===== Selected excerpt
Consciousness of Rocks, Plants and Animals

I hope everyone is enjoying their holiday. It’s snowing and very Christmassy here still. Please note, I’m having way to much fun to edit and spell check so this entry is “as is.”

Channeling Transcript

Me: Okay, one last question. Erik, can you describe the consciousness of rocks and other immaterial things, and plants, animals compared to human consciousness?

Erik: Well, rocks are different from plants and animals.

Me: Okay.

Erik: Plants and animals have a living source, a life source. They create food, life energy, um—

(Very long pause)

Jamie hums in mock impatience.

Erik: Describe it?

Jamie: Yeah, like color or shape, whatever.

(Pause)

Jamie (laughing hard): Describe it, Erik!

(Very long pause—this must be a tough one)
Jamie, singing, again in mock impatience: La, la, la, la, la.

Jamie and I both laugh again.

Jamie: He’s trying really hard to gather the words up. He wants to talk about rocks first.

Erik: It’s energy that IS. There’s not so much of what you’d call a consciousness, but it does have a life force in it. Um, plants and animals have a higher vibrational life force, so it shifts and it grows and it moves.

Me: Interesting!

Erik: So when we look at it, it has a pulse to it. It has a movement to it where the energy of a rock doesn’t have that movement of energy to it. It’s like stagnant energy. Rocks have stagnant energy.

Me: Oh, okay.

Erik: But things like wood that once was a sustainable life force, you know, and then we cut it up, make furniture out of it, and so forth—

Me: Um hm.

Erik: It contains all the memory of it from when it was alive. It contains that source, but it’s movement, just as something were to die, it ceases to have movement to it. It becomes energy force that just IS.
==========
===== Supplied information
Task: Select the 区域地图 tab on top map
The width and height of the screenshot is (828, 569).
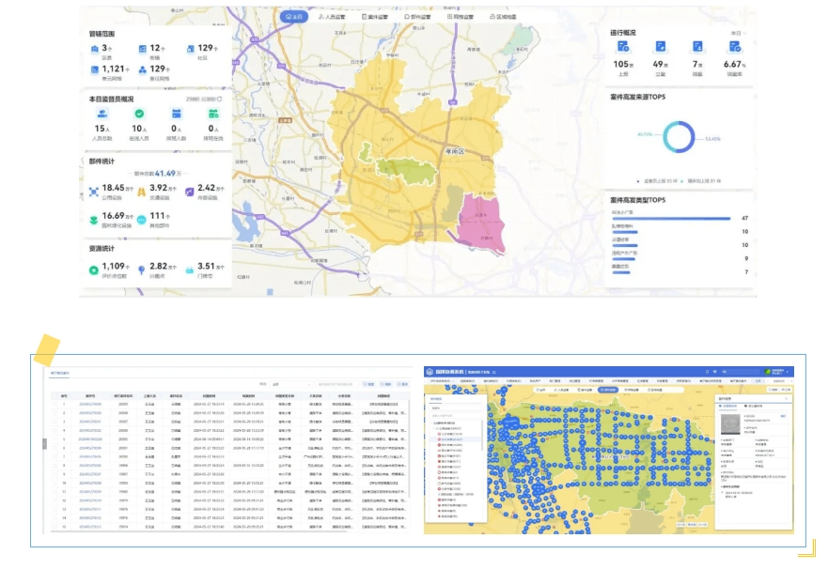Action: point(504,17)
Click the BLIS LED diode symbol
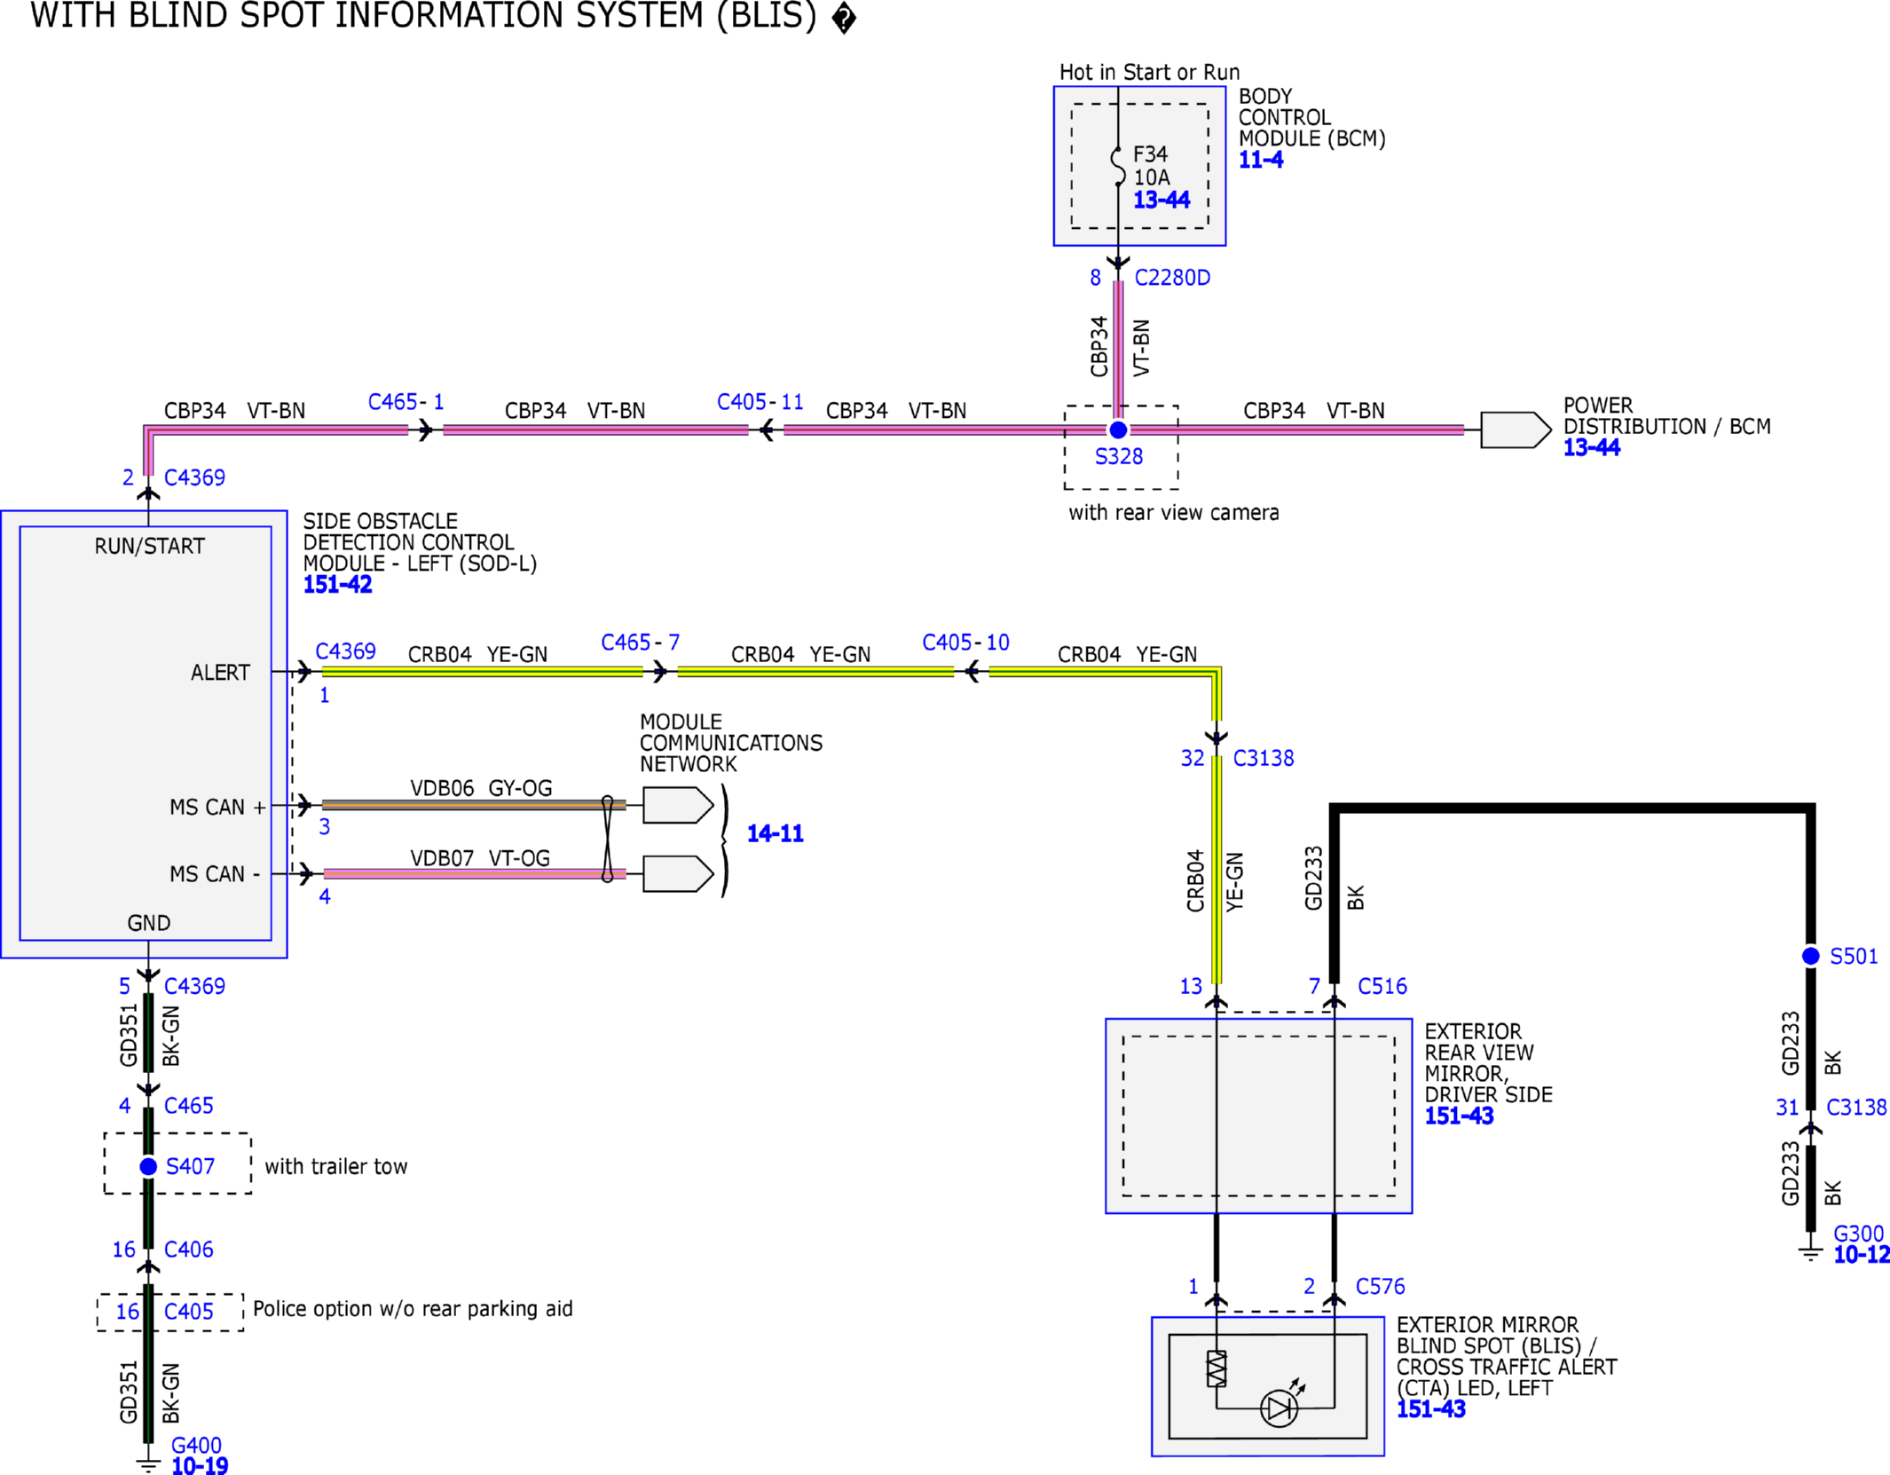The height and width of the screenshot is (1475, 1890). coord(1279,1408)
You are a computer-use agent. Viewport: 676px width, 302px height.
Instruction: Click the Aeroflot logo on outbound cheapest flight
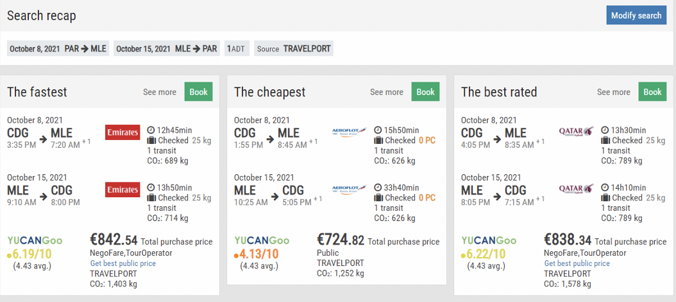349,132
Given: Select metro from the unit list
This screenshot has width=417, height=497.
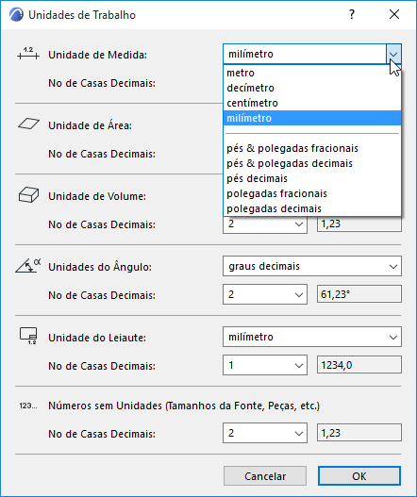Looking at the screenshot, I should 312,73.
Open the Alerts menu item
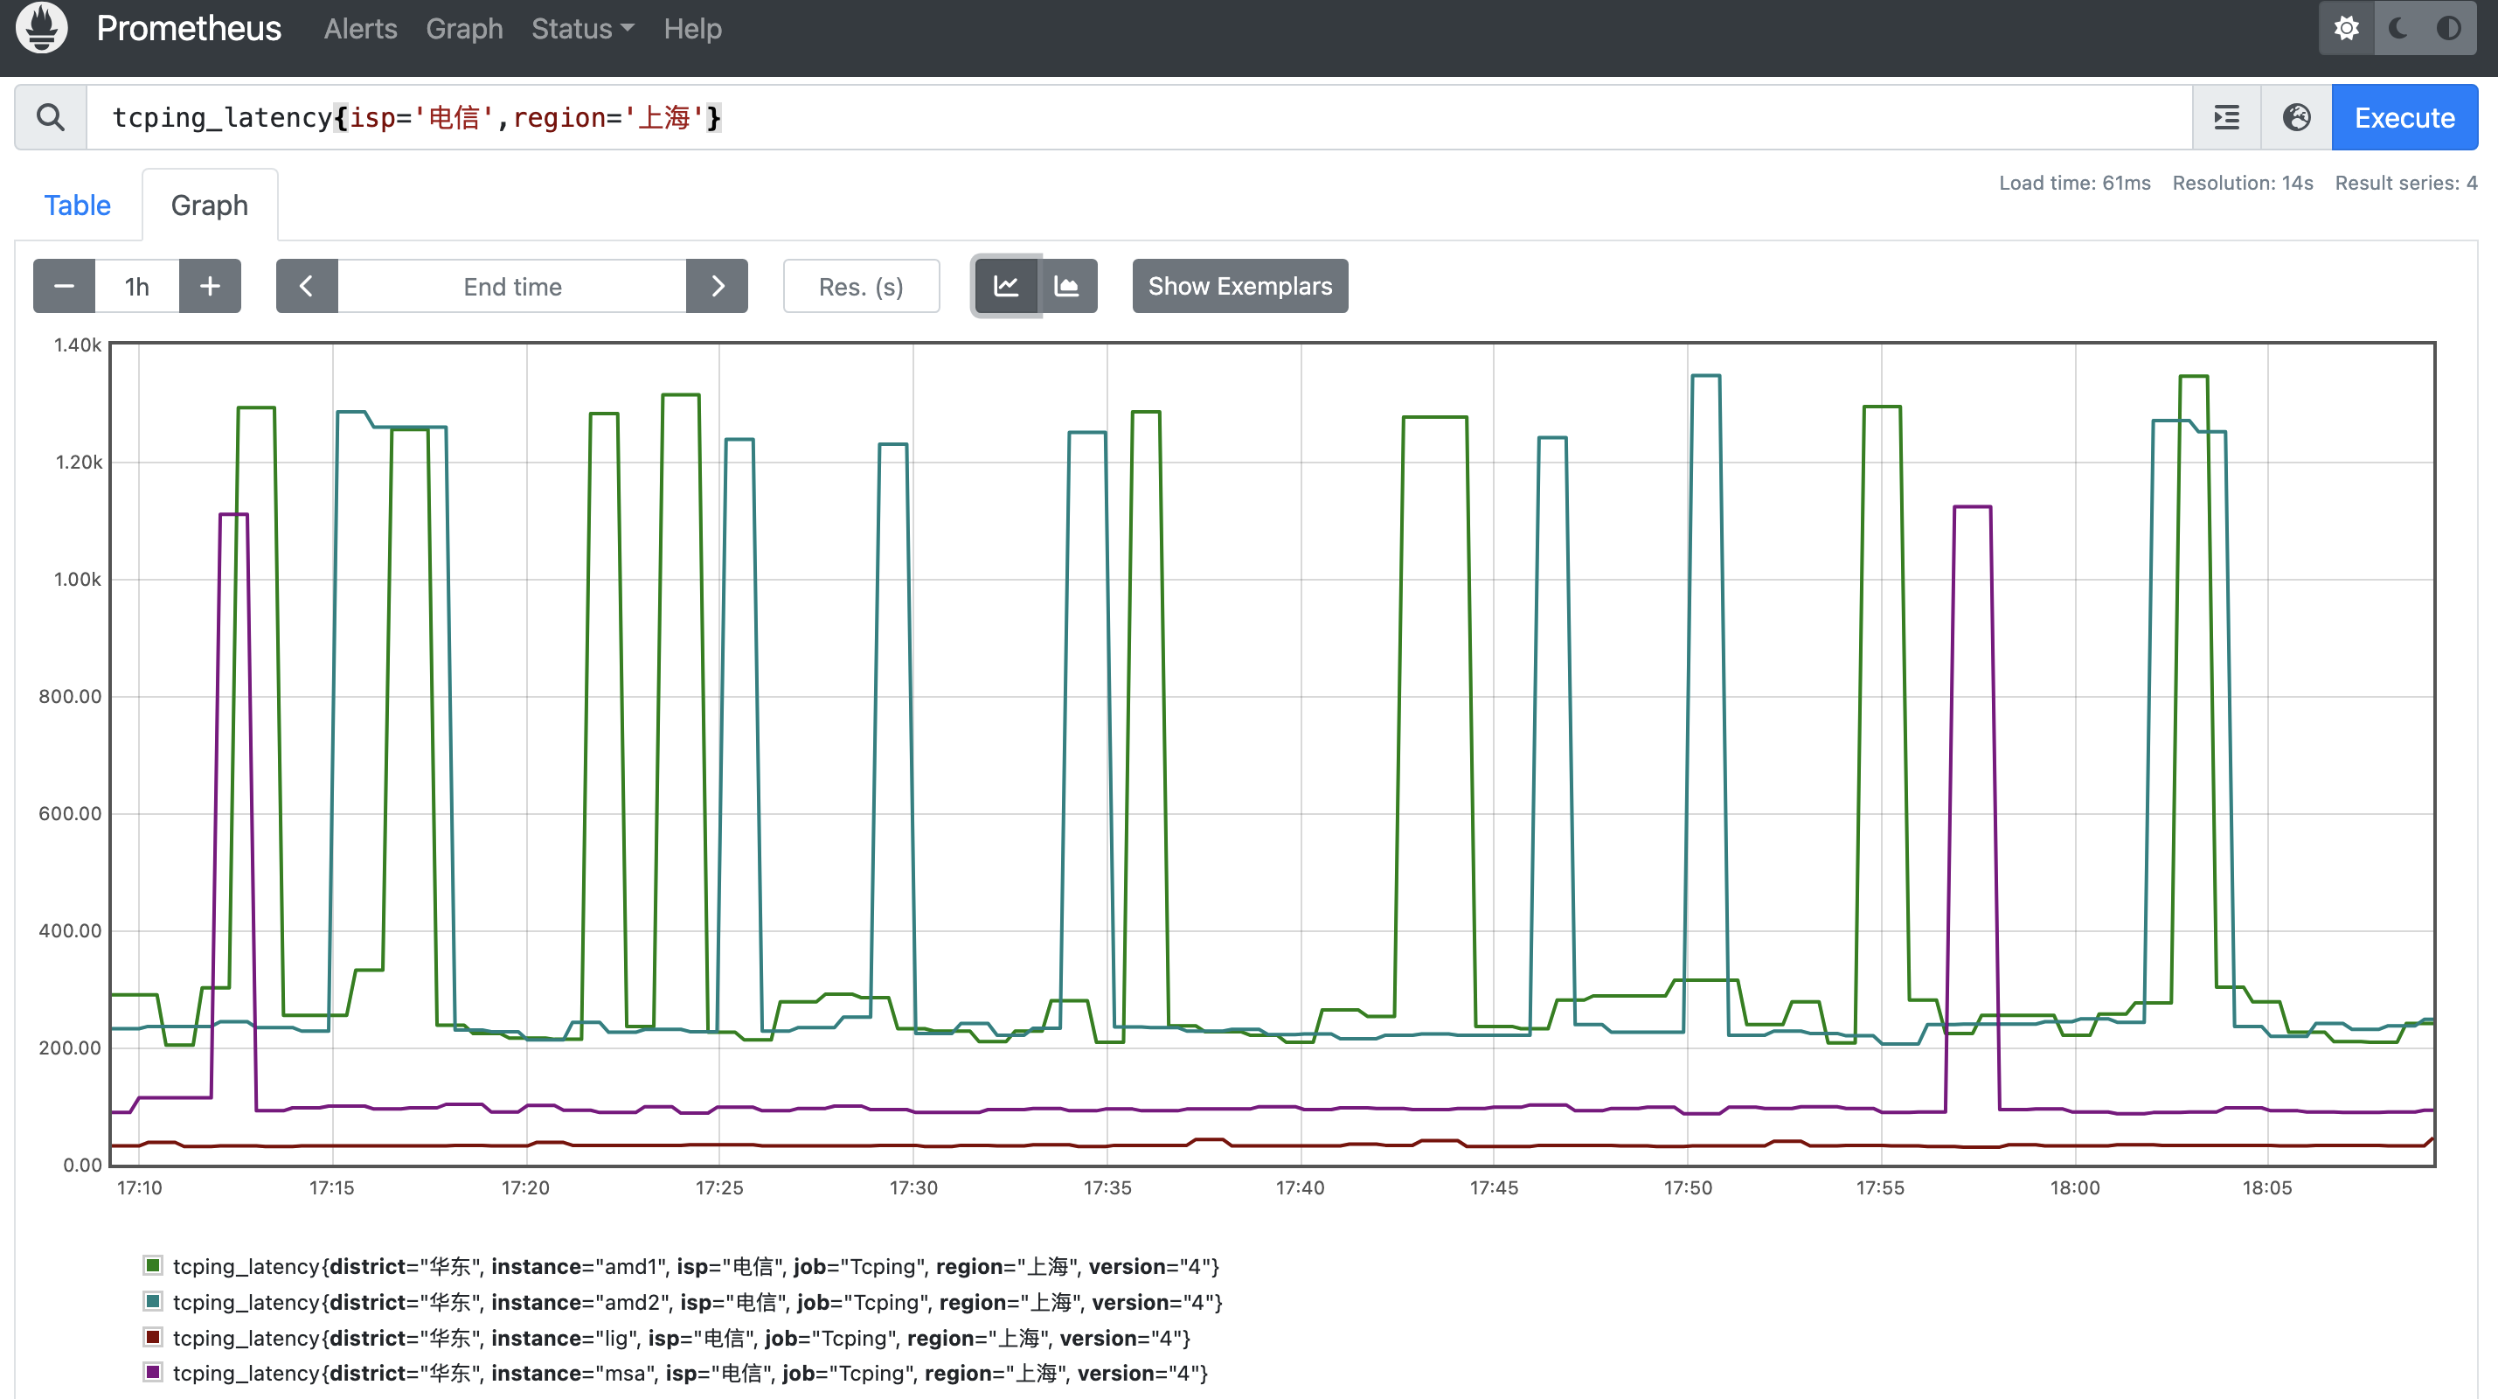2498x1399 pixels. 360,29
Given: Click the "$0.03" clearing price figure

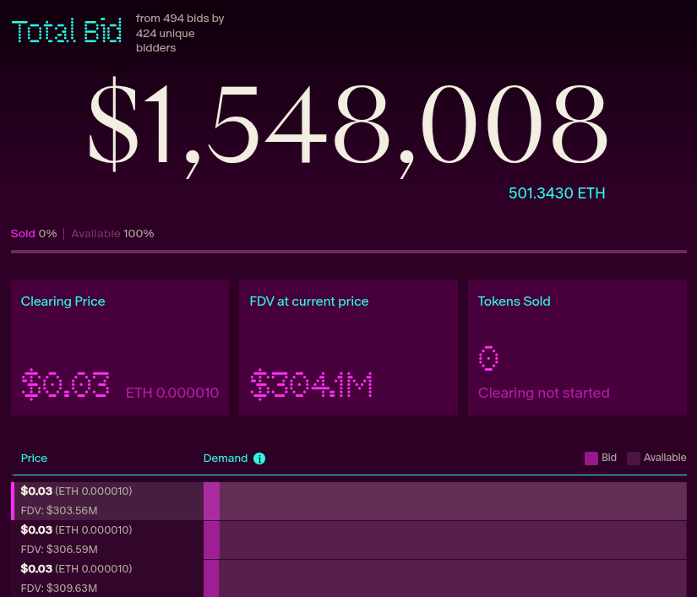Looking at the screenshot, I should 65,385.
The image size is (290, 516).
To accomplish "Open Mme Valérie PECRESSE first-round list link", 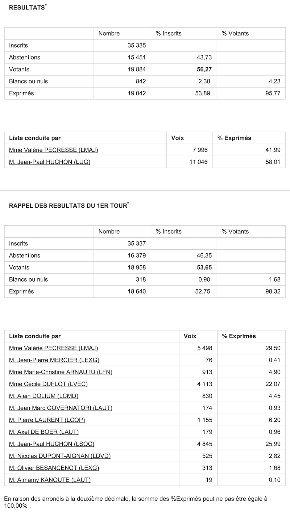I will coord(53,348).
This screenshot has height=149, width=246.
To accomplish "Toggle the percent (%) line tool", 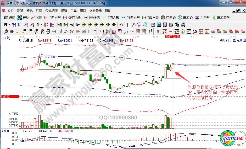I will (x=171, y=31).
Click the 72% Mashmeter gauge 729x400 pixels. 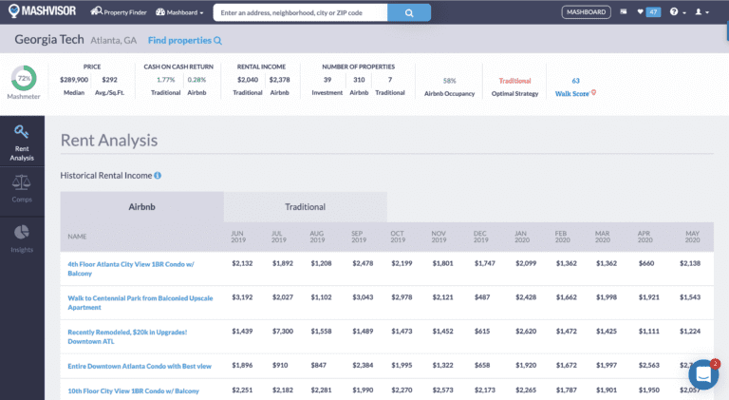coord(24,78)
==========
Problems and tasks:
**1.** Retype the passage from the channeling transcript on rock, plant and animal consciousness, starting at "Erik: Describe it?" and ending at "both laugh again.".
**2.** Write what comes next in the channeling transcript on rock, plant and animal consciousness, picking up after its final line.

Answer set:
**1.**
Erik: Describe it?

Jamie: Yeah, like color or shape, whatever.

(Pause)

Jamie (laughing hard): Describe it, Erik!

(Very long pause—this must be a tough one)
Jamie, singing, again in mock impatience: La, la, la, la, la.

Jamie and I both laugh again.

**2.**
Me: Wow, I find myself patting my desk here. Oh, I’m so sorry you were cut up! So I guess plants have feelings, sensory feelings; do they have emotions?

Erik: Yes! They get happy, they get scared, terrified.

Me (sadly): Aw, no!

Erik: They feel pain. When chemical are put on them, they screech, they pull back, their energy pulls back. They communicate to each other by movement, smell, root systems.

Me: Uh huh.

Erik: They even fight!

Me: Wow! What about animals compared to plants or other vegetation.

Erik: Animals, we can link more to our own personal energy, where they have more of a, um—

(Long pause)

Jamie (chuckling): Yeah, you’re going to catch yourself there, Erik, cuz you’ve got to use our descriptive words.

Me: Ha!

Jamie: He says he doesn’t mean to say plants are lesser forms of life than people, but I think that’s the only way he can put it—that animals have more of a thinking consciousness, problem solving for survival—

Erik: But see, plants have this also, but it’s a completely different web structure.

Me: So the consciousness of animals are just more complex, not necessarily better?

Erik: There you go. I like that.

Me: Okay, I guess we’re out of time, so I’ll end on that. Thank you, Erik. I love you sooo, sooo much.  And thank you for the phone call. I just really thought that was amazing, and I hope to here from you soon. And thank you, Jamie.

Jamie: Sure. Have a wonderful day.

Me: You too.

Erik: I love you, Mom. I’ll see ya later.

Me: Oh, okay! I’m gonna hold you to that!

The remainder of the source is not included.